Orders represent a user’s intent to buy or sell a specific quantity of a financial instrument at a given price or under certain conditions. Once submitted, orders are essentially immutable except through explicit cancellation or modification requests. This immutability is crucial for auditability and deterministic replay.

Trades represent the result of successfully matching a buy order with a sell order. Unlike orders, trades are permanent records that must never be lost, duplicated, or modified after creation.

The order book is the central data structure that holds outstanding buy and sell orders for a specific instrument. Buy orders are organized with the highest prices first, then by earliest submission time within each price level. Sell orders follow the opposite pattern, with lowest prices first.
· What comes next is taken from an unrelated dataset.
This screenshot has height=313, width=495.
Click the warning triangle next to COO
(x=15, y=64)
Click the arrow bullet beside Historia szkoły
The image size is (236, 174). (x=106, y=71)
This structure ensures that the best available prices are always matched first and that ties are broken fairly based on arrival time. Critically, each instrument has its own independent order book, a fact that becomes important for scalability discussions later.

Order types and state transitions

At minimum, most interview designs support market orders that execute immediately at the best available price and limit orders that execute only at a specified price or better. You do not need to support advanced order types unless prompted, but awareness of them demonstrates domain knowledge.

Stop-loss orders trigger when prices reach a threshold. Fill-or-cancel orders must execute completely or not at all. Duration specifications like good-til-canceled or day-only determine how long orders remain active.

Orders move through a clear lifecycle that you should be able to articulate precisely. An order begins as submitted, passes through validation to become accepted into the order book, may be partially or fully executed through matching, and eventually reaches a terminal state of completed, canceled, or expired. Strong candidates emphasize that state transitions are atomic and irreversible once a trade executes. This clarity makes later discussions about fault tolerance and recovery much more straightforward.

Historical note: The price-time priority algorithm used in most modern exchanges dates back to early electronic trading systems in the 1970s and 1980s. It was designed to replace the chaotic open-outcry trading floors where execution order was effectively random, creating a fairer and more transparent market structure.

With the domain model established, we can now examine how these concepts translate into a system architecture that meets our stringent requirements.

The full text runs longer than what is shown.